== HOW TO COMPLETE THIS TASK ==
In the entries that follow, copy exactly each line from the first through the line with "You are a computer-use agent. This".

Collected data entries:
══════════
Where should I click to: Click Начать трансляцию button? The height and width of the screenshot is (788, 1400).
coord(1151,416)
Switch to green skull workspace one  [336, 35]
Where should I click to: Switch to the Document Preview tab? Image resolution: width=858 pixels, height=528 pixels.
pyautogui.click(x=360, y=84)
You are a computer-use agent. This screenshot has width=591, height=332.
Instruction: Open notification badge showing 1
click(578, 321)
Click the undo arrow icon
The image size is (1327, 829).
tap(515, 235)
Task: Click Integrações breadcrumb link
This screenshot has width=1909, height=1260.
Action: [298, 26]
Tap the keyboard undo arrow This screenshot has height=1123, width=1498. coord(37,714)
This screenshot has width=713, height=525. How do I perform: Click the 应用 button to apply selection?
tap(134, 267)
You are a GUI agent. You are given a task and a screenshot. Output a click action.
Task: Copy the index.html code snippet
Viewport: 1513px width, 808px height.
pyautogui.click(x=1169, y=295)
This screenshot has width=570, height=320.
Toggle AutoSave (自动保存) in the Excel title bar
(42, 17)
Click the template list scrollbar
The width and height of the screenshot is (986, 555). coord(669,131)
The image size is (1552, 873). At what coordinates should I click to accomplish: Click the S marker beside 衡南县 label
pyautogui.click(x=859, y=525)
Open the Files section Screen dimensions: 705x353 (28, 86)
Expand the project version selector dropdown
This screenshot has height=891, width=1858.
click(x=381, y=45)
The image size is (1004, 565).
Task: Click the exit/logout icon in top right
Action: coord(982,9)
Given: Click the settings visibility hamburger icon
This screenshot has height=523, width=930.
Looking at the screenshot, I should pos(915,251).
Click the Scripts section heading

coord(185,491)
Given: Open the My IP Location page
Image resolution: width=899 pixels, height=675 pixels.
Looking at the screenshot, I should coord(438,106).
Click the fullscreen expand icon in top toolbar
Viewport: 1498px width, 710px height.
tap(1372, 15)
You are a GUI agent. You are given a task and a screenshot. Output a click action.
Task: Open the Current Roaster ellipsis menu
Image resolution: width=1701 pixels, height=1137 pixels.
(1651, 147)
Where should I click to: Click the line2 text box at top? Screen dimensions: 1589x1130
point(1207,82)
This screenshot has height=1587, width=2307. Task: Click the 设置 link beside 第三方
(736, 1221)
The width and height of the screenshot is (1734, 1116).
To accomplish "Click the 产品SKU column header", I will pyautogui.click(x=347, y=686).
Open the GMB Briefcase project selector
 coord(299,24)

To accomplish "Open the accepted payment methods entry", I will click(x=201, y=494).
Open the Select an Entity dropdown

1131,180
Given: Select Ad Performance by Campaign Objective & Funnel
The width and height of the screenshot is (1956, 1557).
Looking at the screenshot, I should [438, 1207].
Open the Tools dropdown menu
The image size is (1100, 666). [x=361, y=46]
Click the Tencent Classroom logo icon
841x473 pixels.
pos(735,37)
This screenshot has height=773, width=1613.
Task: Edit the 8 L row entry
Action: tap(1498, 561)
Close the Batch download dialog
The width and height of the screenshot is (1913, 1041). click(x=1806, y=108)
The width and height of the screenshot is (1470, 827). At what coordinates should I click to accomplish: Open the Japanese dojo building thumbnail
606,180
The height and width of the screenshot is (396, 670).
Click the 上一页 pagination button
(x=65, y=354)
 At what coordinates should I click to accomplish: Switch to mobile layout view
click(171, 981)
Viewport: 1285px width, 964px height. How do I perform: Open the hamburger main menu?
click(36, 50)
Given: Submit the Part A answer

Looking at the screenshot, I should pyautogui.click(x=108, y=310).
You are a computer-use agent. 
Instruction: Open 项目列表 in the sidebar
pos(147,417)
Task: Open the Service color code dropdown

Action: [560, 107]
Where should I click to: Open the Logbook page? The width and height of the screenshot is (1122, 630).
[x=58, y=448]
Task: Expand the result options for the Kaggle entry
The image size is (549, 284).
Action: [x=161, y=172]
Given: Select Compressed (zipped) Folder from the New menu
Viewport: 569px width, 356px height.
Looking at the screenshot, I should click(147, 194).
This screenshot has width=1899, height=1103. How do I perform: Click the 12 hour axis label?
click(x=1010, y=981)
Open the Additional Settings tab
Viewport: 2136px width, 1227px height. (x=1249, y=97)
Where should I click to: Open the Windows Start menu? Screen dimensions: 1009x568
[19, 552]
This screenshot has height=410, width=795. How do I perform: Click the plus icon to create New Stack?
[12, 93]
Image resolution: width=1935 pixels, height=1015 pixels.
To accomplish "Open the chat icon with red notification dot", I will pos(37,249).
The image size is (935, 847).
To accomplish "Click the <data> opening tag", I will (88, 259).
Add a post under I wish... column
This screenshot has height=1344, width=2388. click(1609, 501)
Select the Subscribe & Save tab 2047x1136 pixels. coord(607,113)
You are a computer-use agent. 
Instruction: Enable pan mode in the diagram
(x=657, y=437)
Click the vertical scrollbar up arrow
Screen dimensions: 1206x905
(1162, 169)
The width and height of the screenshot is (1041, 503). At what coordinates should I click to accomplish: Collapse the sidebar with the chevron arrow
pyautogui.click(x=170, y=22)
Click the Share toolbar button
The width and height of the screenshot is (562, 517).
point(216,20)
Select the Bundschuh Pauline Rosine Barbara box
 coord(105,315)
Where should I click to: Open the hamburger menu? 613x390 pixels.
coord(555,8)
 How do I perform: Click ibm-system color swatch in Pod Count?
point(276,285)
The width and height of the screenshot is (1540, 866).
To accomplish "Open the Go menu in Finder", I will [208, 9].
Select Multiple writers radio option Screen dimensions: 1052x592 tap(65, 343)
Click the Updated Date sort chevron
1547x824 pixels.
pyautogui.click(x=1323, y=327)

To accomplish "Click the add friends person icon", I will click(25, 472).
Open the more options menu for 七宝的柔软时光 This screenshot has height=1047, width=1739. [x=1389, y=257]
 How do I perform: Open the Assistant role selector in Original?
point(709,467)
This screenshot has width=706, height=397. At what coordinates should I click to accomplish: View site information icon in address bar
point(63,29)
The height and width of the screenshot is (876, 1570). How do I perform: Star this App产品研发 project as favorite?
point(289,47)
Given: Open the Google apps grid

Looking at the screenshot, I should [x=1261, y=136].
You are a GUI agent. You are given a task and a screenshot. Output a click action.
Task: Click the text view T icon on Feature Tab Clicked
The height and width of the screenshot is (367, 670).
══════════
== ANSWER SPACE ==
Where should I click to: Click Начать трансляцию button? The height and width of the screenshot is (788, 1400).
coord(1151,416)
Switch to green skull workspace one  [336, 35]
Where should I click to: Switch to the Document Preview tab? Image resolution: width=858 pixels, height=528 pixels.
pyautogui.click(x=360, y=84)
You are a computer-use agent. This screenshot has width=591, height=332.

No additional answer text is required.